When Reo went through the bar, it was
empty. It was empty because all of its residents alongside the
residents of the town were outside with torches. She stepped out the
door, and there the mob looked her down. A sea of torches checkered
with white masks and horns and other appendages loomed in front of
her.
“THERE SHE IS, THE MONSTER!” the
fox shouted.
“Do you folks really want to do
this, I ask?” Reo sighed.
“IT'S NOT LIKE SHE CAN KILL US!” a
Shadowmeld yelled in the crowd.
“Yeah!”
“We can't kill her either,
though...”
“But we can rip her apart and make
it impossible for her to pick up the pieces.”

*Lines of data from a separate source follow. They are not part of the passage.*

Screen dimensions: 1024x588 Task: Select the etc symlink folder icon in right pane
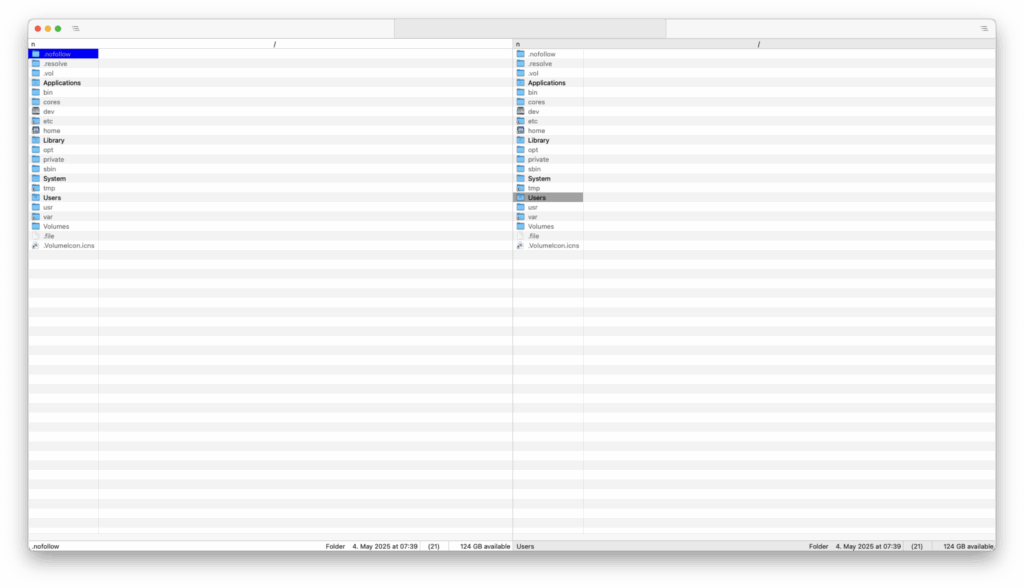pyautogui.click(x=521, y=121)

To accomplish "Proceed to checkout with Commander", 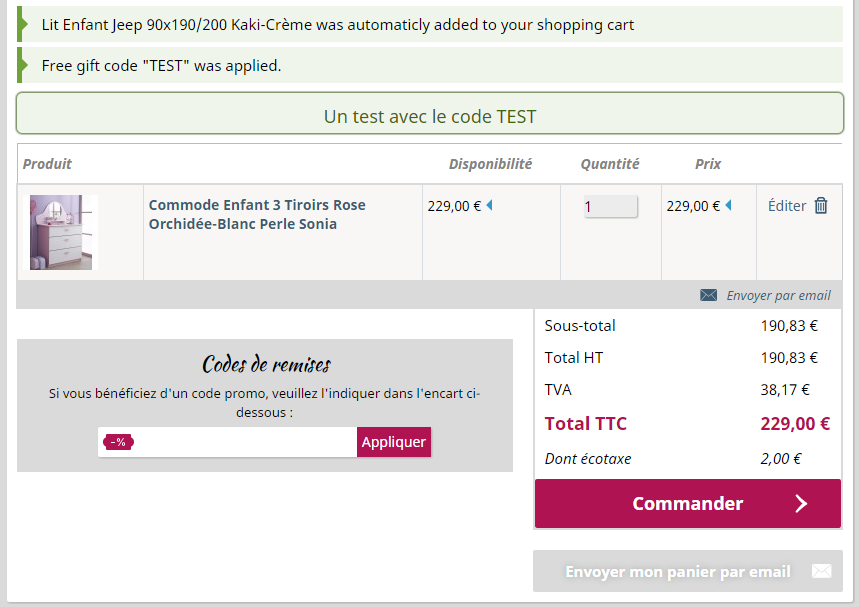I will click(688, 503).
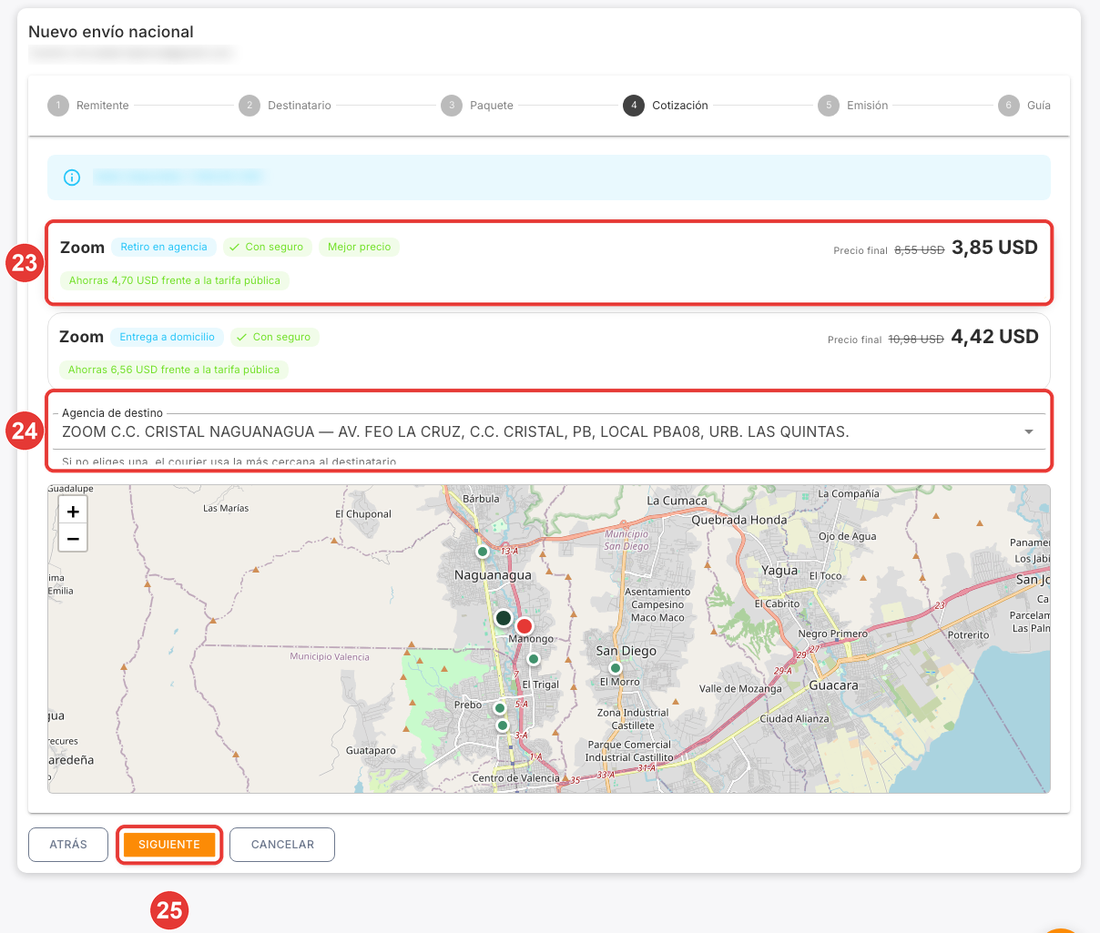Zoom out on the map
The width and height of the screenshot is (1100, 933).
[73, 539]
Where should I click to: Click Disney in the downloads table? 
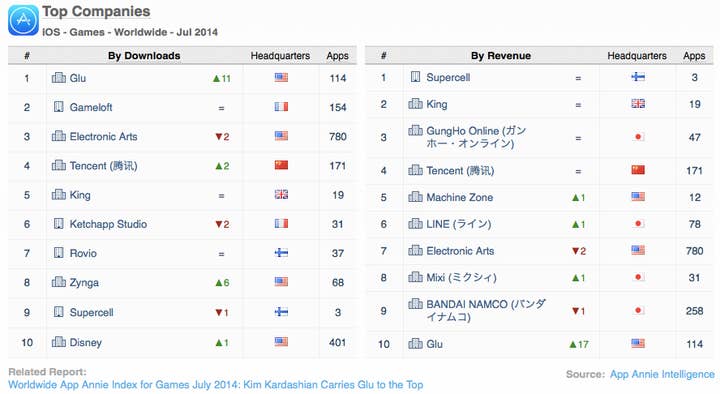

“What if she really is a human?”
“What if the legends are true?”
“She's probably a doll, there's no
way she can be a human.” Reo shook her head.
“I... gave up my humanity a long
time ago, I did. But now,” lifted the casket over her head and
slammed it in front of her. “If you heathens and ne'er-do-wells
think it would be a wise investment to provoke me, I am warning you
now: nobody here will escape without the stench of death following
them indefinitely.” Of course Reo was preaching to a sea of
corpses, creatures without souls and thus were immune to most
standard threats of mortality. They could be battered and bruised
but they would either reassemble themselves or they wouldn't ever
truly die. It was the fate of all creatures in the land. But Reo
was not a standard threat of mortality because she wielded the most
significant danger to life.
“...”
“...call her bluff.”
“...let's tear her to pieces.”
“LET'S RIP HER TO SHREDS!” The
crowd howled and began closing its ground.
“Mog,” Reo whispered into the back
of the coffin. “Time to feast.”
“I'm not fond of Shadowmelds, but a
meal's a meal.” Reo ripped the binding leather off the casket lid
and swung open. It was pitch black inside, as if it was a door to
the abyss itself. The last thing the mob saw was a pair of glowing
red eyes and a Cheshire grin visible from the reflecting moonlight.
And what they felt before fear and death enveloped them was the one
threat to immortality; humanity.
“They actually got me that time, I
say.” Reo's left sleeve was torn off, her left arm drenched in
blood. “Shadowmelds are such wily creatures in a full moon.”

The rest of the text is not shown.